A customer has two SAN switches in two different, redundant fabrics. Connected to the switches there is a 2-node SVC cluster (with several backend storage subsystems). From each of both nodes there are two connections in each fabric. He has some Windows hosts with SDDDSM (same level on each host) and System p hosts with SDDPCM (also same level on each host).
Now one SFP that connects one SVC node port to one of the switches is broken. It corrupts frames and transmission words intermittently which leads to a toggeling link. Although everything is zoned granulary, all the System p hosts loose the access to their disks.
The customer creates a case at System p support. The frontend sees a message in the AIX error report indicating that a hdisk is not accessible. They involve the SAN support team, which finds the high error counters on the switch port where the broken SFP is connected and advises the customer to replace it with one of his spare SFPs. The situation calms down, the symptoms disappear, the disks are accessible again, the problem is gone. Fine.
But this is not the moment this case can be closed. Of course, the trigger is found and the customers systems are productive again, but the main problem could be easily diregarded now: The error was handled in a wrong way by the host and its multipathing driver. The multipath driver should use another available path. It could use another path in the same fabric or even the links in the other fabric that have no problem at all. So the more important problem source is the broken multipath driver which has to react to the trigger and do the error recovery. With the next broken SFP (please keep in mind that a SFP as a opto-electrical converter is a wearing part) the same problem will happen again!
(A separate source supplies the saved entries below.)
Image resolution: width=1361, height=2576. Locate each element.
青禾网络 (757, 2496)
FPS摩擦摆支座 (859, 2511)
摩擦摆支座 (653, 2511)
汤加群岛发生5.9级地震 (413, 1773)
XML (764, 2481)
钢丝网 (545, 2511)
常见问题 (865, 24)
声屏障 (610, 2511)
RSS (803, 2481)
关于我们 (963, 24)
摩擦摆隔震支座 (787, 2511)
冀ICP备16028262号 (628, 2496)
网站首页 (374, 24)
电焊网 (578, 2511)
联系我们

The lesson learnt out of this example is, that a trigger of an error is not the most important part of the problem and should not be the only goal of the problem determination, but the way the devices in a redundant environment react to the trigger is the reason for the impact and could create "artificial" single points of failure. The different tower support teams have to work together until not only the trigger is found but also the parts of the environment that react in a wrong way!